◆ Work to do: Write out the lines of the records from the line with "Viewport: 806px width, 452px height." up to and including the line with "Action: click(x=398, y=251)", without any change, and leave the pictures out of your answer.

◆ Material for this task:
[start]

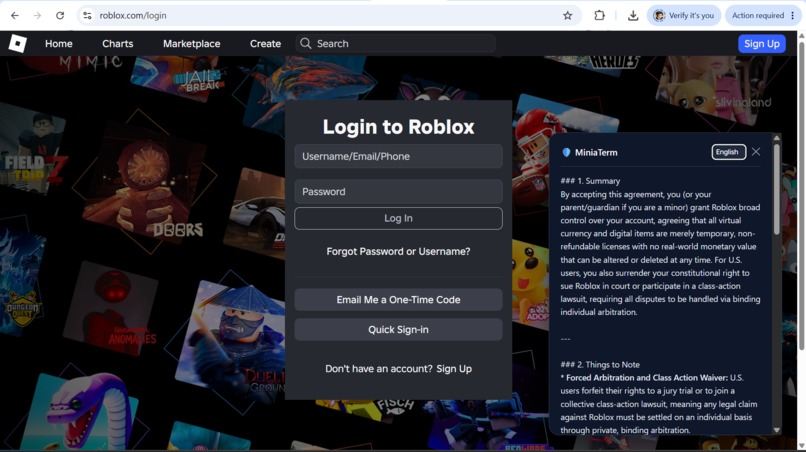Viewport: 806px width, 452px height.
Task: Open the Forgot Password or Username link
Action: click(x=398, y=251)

[end]
[start]

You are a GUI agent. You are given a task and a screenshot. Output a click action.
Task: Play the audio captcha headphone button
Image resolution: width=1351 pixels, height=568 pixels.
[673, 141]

[end]

◆ Exercise result:
Viewport: 806px width, 452px height.
Task: Open the Forgot Password or Username link
Action: click(x=398, y=251)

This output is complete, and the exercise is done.